Monday, August 17, 2015

Did KY Health Cooperative lie to New York Times?

A weekend New York Times article about ObamaCare co-ops falling short of rosy federal projections shines an unwanted spotlight on the insolvent Kentucky Health Cooperative, but grossly understates the desperate condition of the non-profit "public option."

"The Kentucky plan lost $50 million last year, more than any other insurance co-op," the article states, "as it paid out $1.25 in claims for every dollar it collected in premiums."

As sloppy journalism seems to be the order of the day with regard to mainstream coverage of ObamaCare, no source for these data points is provided. While the $50.4 million loss of 2014 has been well-documented, the $1.25 claims/premiums ratio contradicts the co-op's own actuarial filing placed with federal authorities.

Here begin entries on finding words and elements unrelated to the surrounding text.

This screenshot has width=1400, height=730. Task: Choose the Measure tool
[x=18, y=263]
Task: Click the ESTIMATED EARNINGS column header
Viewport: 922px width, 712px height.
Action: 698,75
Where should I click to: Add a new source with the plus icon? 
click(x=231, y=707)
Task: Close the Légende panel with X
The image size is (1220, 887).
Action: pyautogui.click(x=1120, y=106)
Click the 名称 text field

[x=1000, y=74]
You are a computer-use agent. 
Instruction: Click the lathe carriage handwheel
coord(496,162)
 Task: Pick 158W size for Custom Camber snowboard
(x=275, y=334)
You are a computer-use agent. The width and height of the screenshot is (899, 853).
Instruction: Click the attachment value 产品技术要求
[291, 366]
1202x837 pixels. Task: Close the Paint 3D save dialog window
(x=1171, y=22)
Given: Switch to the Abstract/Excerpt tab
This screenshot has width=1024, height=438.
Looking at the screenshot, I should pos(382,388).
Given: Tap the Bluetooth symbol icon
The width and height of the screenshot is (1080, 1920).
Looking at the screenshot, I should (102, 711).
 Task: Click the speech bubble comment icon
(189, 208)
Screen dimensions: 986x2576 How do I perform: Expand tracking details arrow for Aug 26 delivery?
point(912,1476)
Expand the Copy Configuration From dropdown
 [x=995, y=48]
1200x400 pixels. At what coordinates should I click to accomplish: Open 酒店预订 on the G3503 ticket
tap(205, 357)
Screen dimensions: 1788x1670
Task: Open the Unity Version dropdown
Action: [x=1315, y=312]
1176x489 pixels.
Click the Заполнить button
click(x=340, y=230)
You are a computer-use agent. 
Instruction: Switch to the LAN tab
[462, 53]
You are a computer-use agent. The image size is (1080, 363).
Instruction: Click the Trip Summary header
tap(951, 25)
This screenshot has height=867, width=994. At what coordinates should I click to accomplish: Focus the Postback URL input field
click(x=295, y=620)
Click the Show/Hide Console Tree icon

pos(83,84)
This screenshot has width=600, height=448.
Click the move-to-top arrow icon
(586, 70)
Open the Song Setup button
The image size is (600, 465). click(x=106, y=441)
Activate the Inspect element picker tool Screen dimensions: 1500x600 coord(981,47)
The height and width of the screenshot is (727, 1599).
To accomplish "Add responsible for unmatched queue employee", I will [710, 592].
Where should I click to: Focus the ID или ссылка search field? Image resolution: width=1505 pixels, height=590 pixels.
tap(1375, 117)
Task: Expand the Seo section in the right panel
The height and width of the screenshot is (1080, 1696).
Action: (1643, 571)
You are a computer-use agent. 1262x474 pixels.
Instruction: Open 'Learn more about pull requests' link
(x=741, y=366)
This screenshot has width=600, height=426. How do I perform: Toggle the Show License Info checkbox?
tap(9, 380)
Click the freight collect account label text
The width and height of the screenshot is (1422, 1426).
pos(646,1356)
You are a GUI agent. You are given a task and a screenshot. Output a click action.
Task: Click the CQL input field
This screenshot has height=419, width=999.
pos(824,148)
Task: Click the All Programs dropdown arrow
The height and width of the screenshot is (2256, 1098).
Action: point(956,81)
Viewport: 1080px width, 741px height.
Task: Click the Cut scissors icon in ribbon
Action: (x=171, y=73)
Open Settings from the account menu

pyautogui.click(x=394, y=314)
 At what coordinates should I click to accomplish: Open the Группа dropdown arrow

"The rate increase will positively impact the plan’s experience with the historical experience reflecting a ratio of earned premium of $173.2 million to total paid and incurred claims of $349.4 million for 2014," the co-op reported quietly to authorities in June.

Frankfort Obamacrats' may think nothing of underreporting a favorite spending entity's annual losses by more than $130 million and using the "newspaper of record" in their attempt to keep up appearances, but this is precisely the kind of behavior Kentuckians need to eradicate before it is too late.